Natasha grunts. From this angle he can really only see her legs, sticking out of the car door as she twists at an awkward angle to pry paneling away from the dashboard and get at the wiring. They’re in a thoroughly empty underground car-park, the sort of lonely urban place tourists and students leave their cars overnight after an evening spent drinking entirely too much to drive home. It’s maybe five in the morning. Bucky leans against a concrete pillar, keeping watch.

“Welcome to the wonderful world of being an internationally wanted terrorist, Barnes,” Natasha says, muffled by the screwdriver held between her teeth. “You’re more than a little…recognizable. You know, we should fix that. How do you feel about getting a haircut?”

“And you’re not?” he retorts, ignoring the question. He’s not about to let her anywhere near his face with scissors.

“I’m on the run because I tased a monarch. You’re on the run for murdering one. There’s a difference.”

He grits his teeth at the phrasing. “I didn’t do that.”

“Tell that to CNN,” she says. He hears an electric _click_ and then the stuttering rumble of the engine starting. She shuffles into a sitting position. “It’s not so bad, you know.”

Her voice has gone strange. He looks up and over. “What is?”

“Living day to day,” she says. She’s gotten out of the car now, setting her screwdriver and a half-used roll of duct tape down on its roof. Old beat-up four-wheel drive, probably white when it was new. Mid-nineties, at least. Hot-wiring it wouldn’t have been so easy, otherwise. She is not looking at him. “Being someone else for a while. It’s not so bad, once you get used to it.”

“Is that what you’re doing?” Bucky asks.

He sees her smile, quick and sharp, before she moves away to start swapping out the plates. At least she knows what she’s doing. “I guess I am. Shame. I liked being Natasha Romanoff. She liked old movies and Pixy Stix.” She shrugs. “It was nice.”

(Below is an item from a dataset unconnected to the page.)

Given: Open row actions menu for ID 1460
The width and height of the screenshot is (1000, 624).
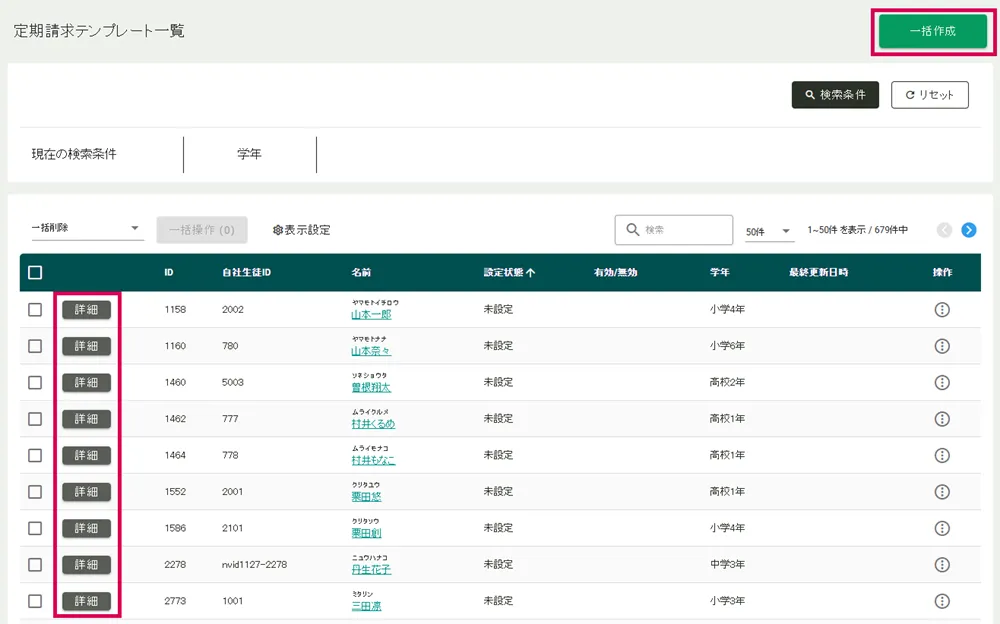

Bucky doesn’t know her well, not at all, but he knows enough to be aware of the significance of what she’s just said. “You don’t have to—give everything up. I’m still—me.”

Her gaze could cut glass. “Are you?”

He feels like they’re having a conversation he only understands half of. “Some days.”

“Some days,” she repeats, as if to herself, and then gets to her feet again, the plates secured. Her body language is all wrong. She smirks with false cheer. “Okay, Bucky Barnes. Hop in. Unless you want to walk to France.”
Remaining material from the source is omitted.